In [None]:
! pip install chromadb


In [None]:
! pip install tiktoken


In [None]:
! pip install python-dotenv


In [4]:
import os
import pandas as pd
from langchain.embeddings import OpenAIEmbeddings
from langchain.text_splitter import RecursiveCharacterTextSplitter
from langchain.schema import Document
from langchain.vectorstores import Chroma
from langchain.docstore.document import Document
from dotenv import load_dotenv
import shutil

In [5]:
load_dotenv()

True

In [None]:
# Set OpenAI API key
os.environ["OPENAI_API_KEY"] = "OPEN_KEY"

In [7]:
def format_sales_content(row):
    return (
        f"On {row['sale_date']}, a {row['fuel_variant']} {row['model']} ({row['car_type']} - {row['model_variant']} variant) was sold in {row['city']} ({row['region']} region) for ₹{row['sale_amount']}."
    )

def format_marketing_content(row):
    return (
        f"{row['marketing_channel']} campaign '{row['campaign_name']}' targeting {row['target_cartype']}s for {row['target_audience']} offered a {row['discount_percent']}% discount and had {row['actual_sales']} actual sales."
    )

def format_customer_content(row):
    return (
        f"Customer {row['customer_id']} is a {row['age']}-year-old {row['gender']} who prefers {row['preferred_fuel_variant']} {row['preferred_model']} ({row['preferred_cartype']} - {row['preferred_model_variant']} variant). Purchase type: {row['purchase_type']}."
    )
#CSV Loader with Format Routing
def load_csvs_to_documents(file_paths):
    all_docs = []
    for path in file_paths:
        df = pd.read_csv(path)
        source_name = os.path.basename(path).replace(".csv", "")
        for _, row in df.iterrows():
            if source_name == "sales":
                content = format_sales_content(row)
            elif source_name == "marketing_campaign":
                content = format_marketing_content(row)
            elif source_name == "customer":
                content = format_customer_content(row)
            else:
                content = "\n".join(f"{col}: {row[col]}" for col in df.columns)
            all_docs.append(Document(page_content=content, metadata={"source": source_name}))
    return all_docs

In [8]:
#Chunk documents
def chunk_documents(docs, chunk_size=500, chunk_overlap=50):
    splitter = RecursiveCharacterTextSplitter(chunk_size=chunk_size, chunk_overlap=chunk_overlap)
    return splitter.split_documents(docs)

In [9]:
def create_chroma_index(chunks, persist_dir="chroma_db"):
    # Clean old DB if needed
    import shutil
    shutil.rmtree(persist_dir, ignore_errors=True)

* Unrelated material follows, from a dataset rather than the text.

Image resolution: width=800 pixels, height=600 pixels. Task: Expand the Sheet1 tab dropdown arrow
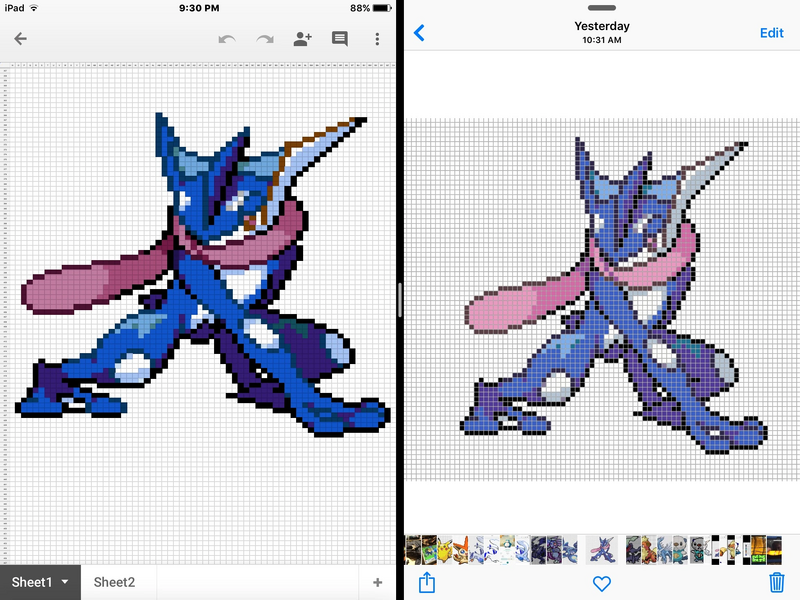click(66, 582)
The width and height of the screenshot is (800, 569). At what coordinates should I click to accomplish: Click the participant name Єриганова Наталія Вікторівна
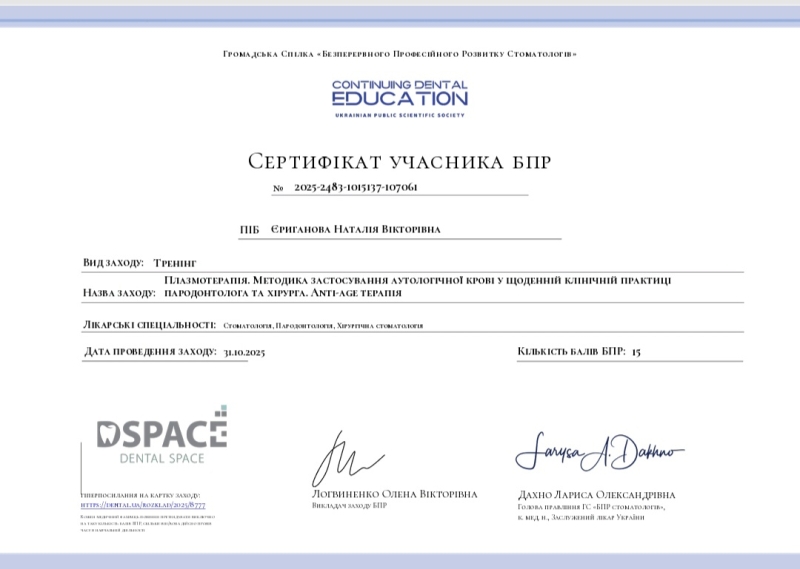355,230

    embedding_model = OpenAIEmbeddings()

    vectordb = Chroma.from_documents(
        documents=chunks,
        embedding=embedding_model,
        persist_directory=persist_dir
    )
    vectordb.persist()
    return vectordb


In [10]:
# Query the ChromaDB
def query_chroma(vectordb, query_text, k=5, filters=None):
    results = vectordb.similarity_search(query_text, k=k, filter={"source": "marketing_campaign"})
    for i, result in enumerate(results):
        print(f"\n Result {i+1}:\n{result.page_content}")
        

In [11]:
# ----------- Main Execution-----------
csv_files = [
        r"C:\Users\Dell\Downloads\customer.csv",
        r"C:\Users\Dell\Downloads\sales.csv",
        r"C:\Users\Dell\Downloads\marketing_campaign.csv"
    ]



    
    

In [None]:
# Load → Chunk → Store
all_documents = []
all_documents = load_csvs_to_documents(csv_files)
chunks = chunk_documents(all_documents)
chroma_db = create_chroma_index(chunks)

In [13]:
# Sample query
query_chroma(chroma_db, "SUV campaigns in West region for End of Year Bonanza")


 Result 1:
Social Media campaign 'End of Year Bonanza' targeting SUV s for Young Professionals offered a 20%% discount and had 356 actual sales.

 Result 2:
TV campaign 'End of Year Bonanza' targeting SUV s for Luxury Car Owners offered a 30%% discount and had 108 actual sales.

 Result 3:
SMS campaign 'End of Year Bonanza' targeting SUV s for Luxury Car Owners offered a 25%% discount and had 409 actual sales.

 Result 4:
Social Media campaign 'End of Year Bonanza' targeting SUV s for Budget Buyers offered a 10%% discount and had 58 actual sales.

 Result 5:
Email campaign 'End of Year Bonanza' targeting SUV s for Young Professionals offered a 30%% discount and had 244 actual sales.